» **Stored rows**:

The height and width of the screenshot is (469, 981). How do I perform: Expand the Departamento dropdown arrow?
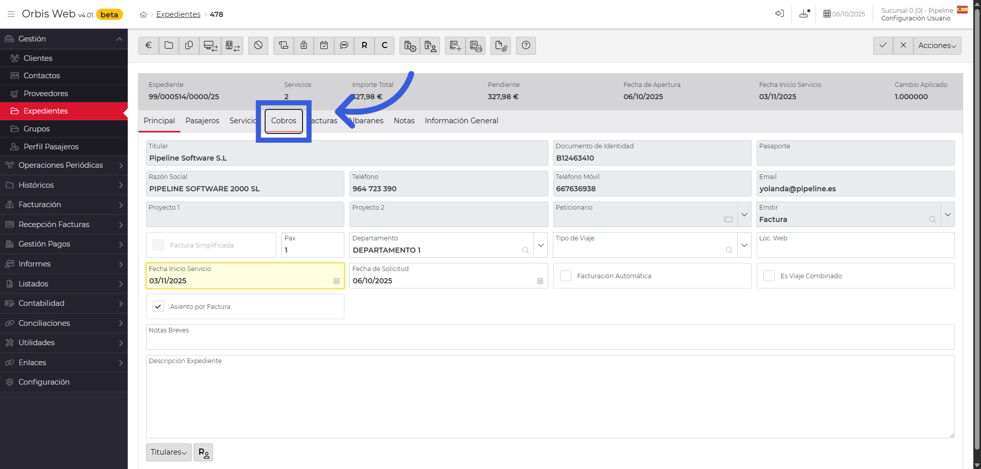point(541,245)
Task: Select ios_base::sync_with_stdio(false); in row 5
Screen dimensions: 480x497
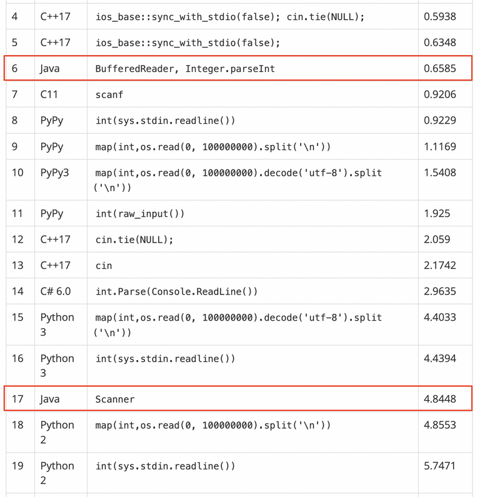Action: [x=188, y=43]
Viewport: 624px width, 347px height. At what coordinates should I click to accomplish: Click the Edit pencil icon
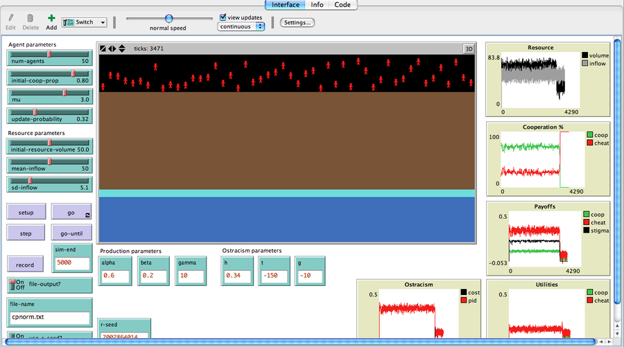(x=11, y=18)
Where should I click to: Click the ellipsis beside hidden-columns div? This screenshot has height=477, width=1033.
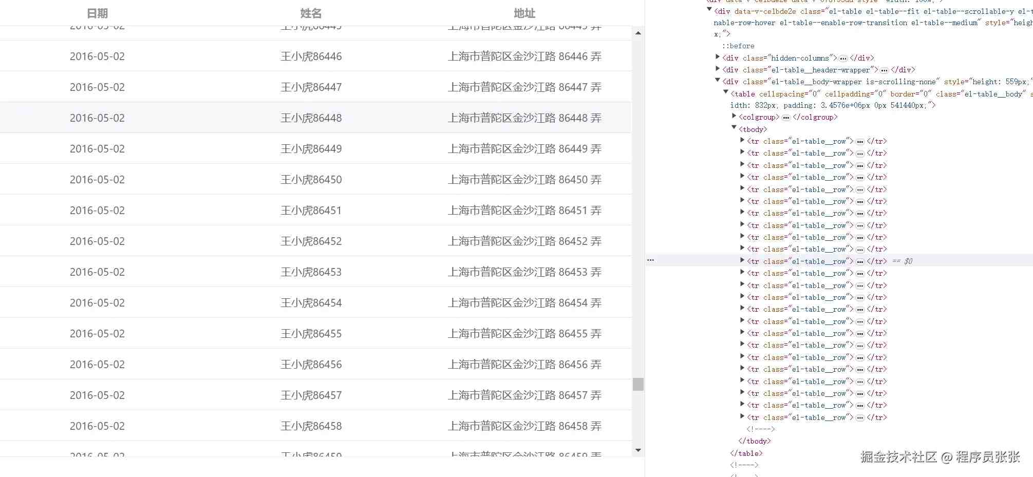tap(843, 59)
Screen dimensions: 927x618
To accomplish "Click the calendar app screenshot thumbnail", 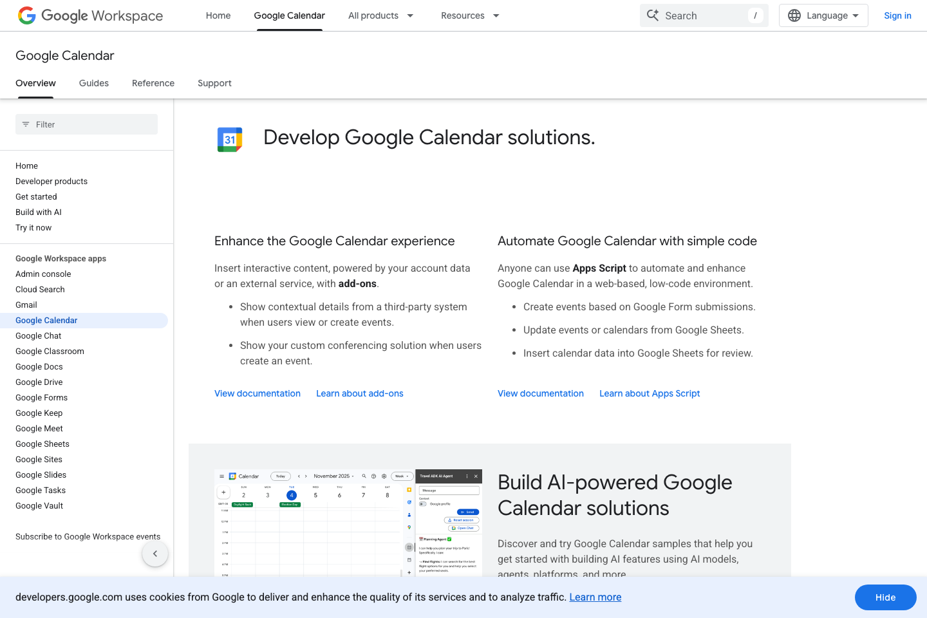I will coord(348,523).
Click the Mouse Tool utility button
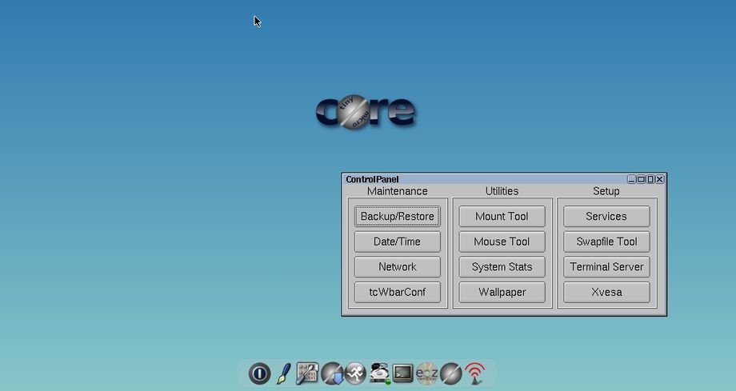Image resolution: width=736 pixels, height=391 pixels. point(502,241)
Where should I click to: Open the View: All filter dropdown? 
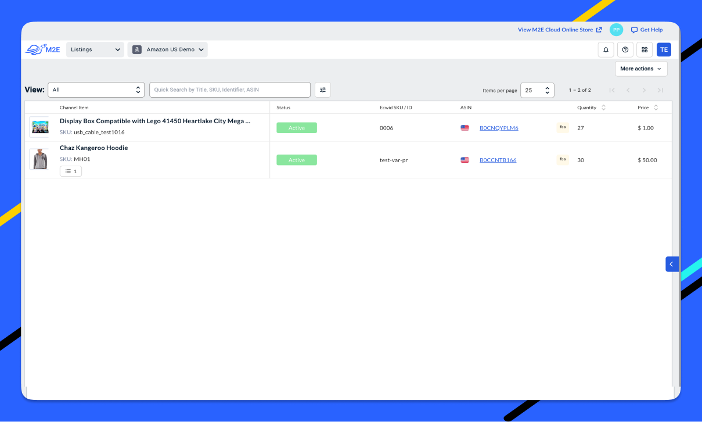[x=96, y=90]
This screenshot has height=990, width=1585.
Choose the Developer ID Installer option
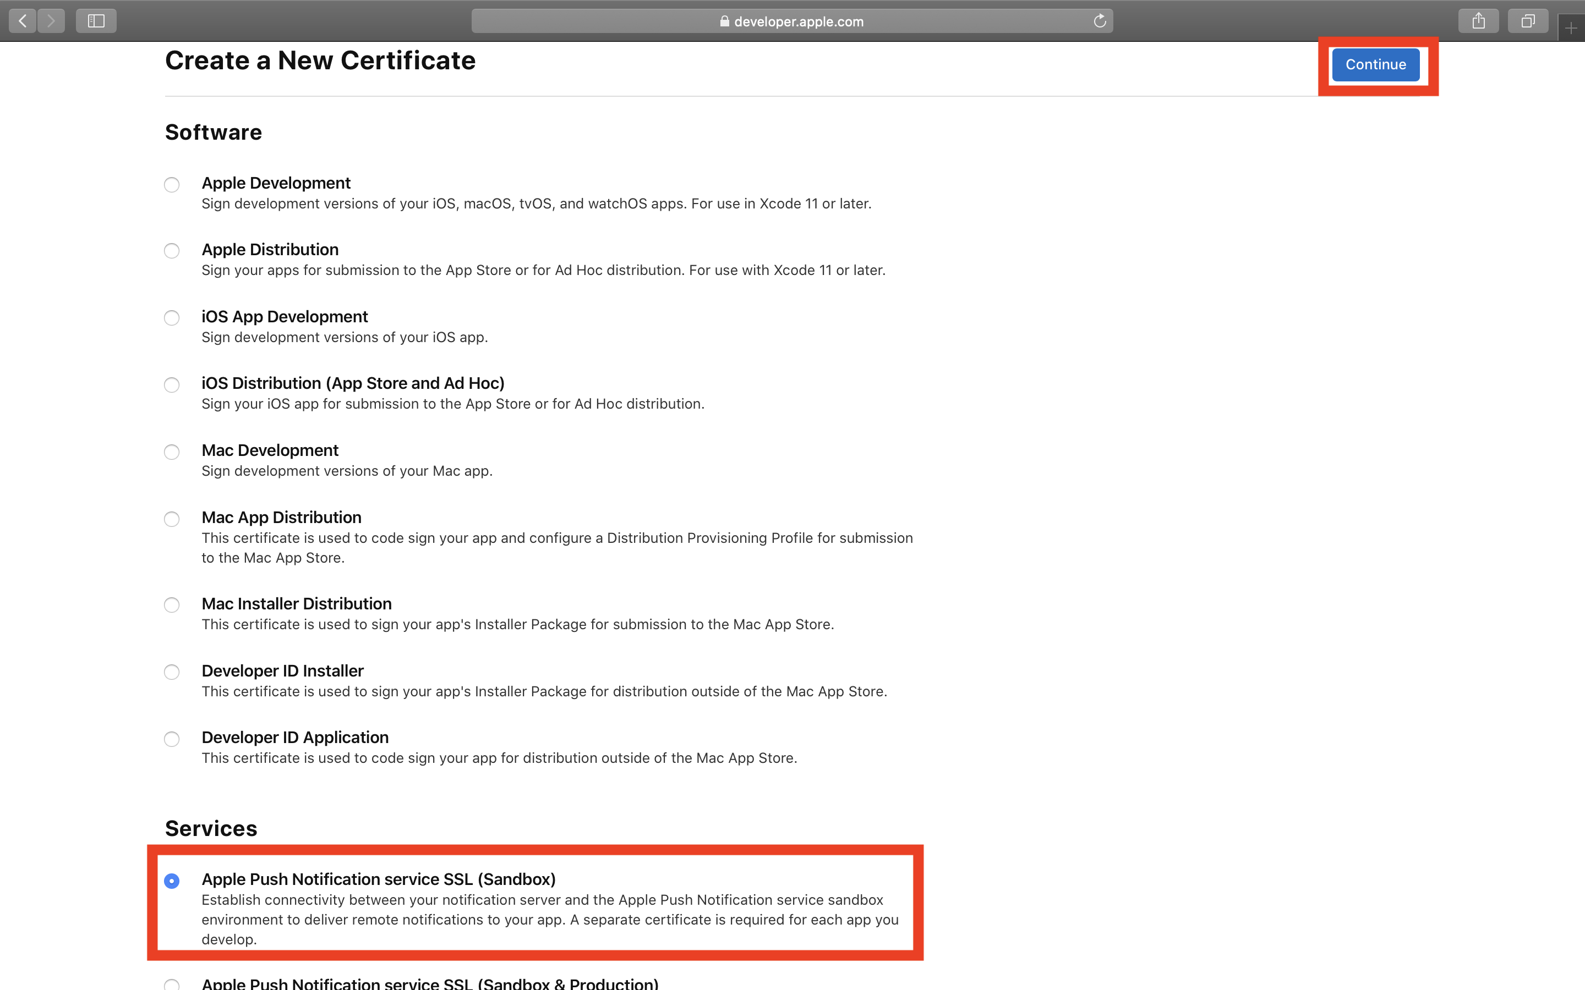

» **What is asked**: Put the records into a Markdown table with the columns Row and Record line. Begin at the line that contains "Click the Mouse Tool utility button" and continue through the end of the records, skipping blank lines and leaving out the pictures.

» **Task answer**:
| Row | Record line |
|---|---|
| 1 | Click the Mouse Tool utility button |
| 2 | Image resolution: width=736 pixels, height=391 pixels. point(502,241) |
| 3 | Where should I click to: Open the View: All filter dropdown?  |
| 4 | [x=96, y=90] |
| 5 | This screenshot has height=990, width=1585. |
| 6 | Choose the Developer ID Installer option |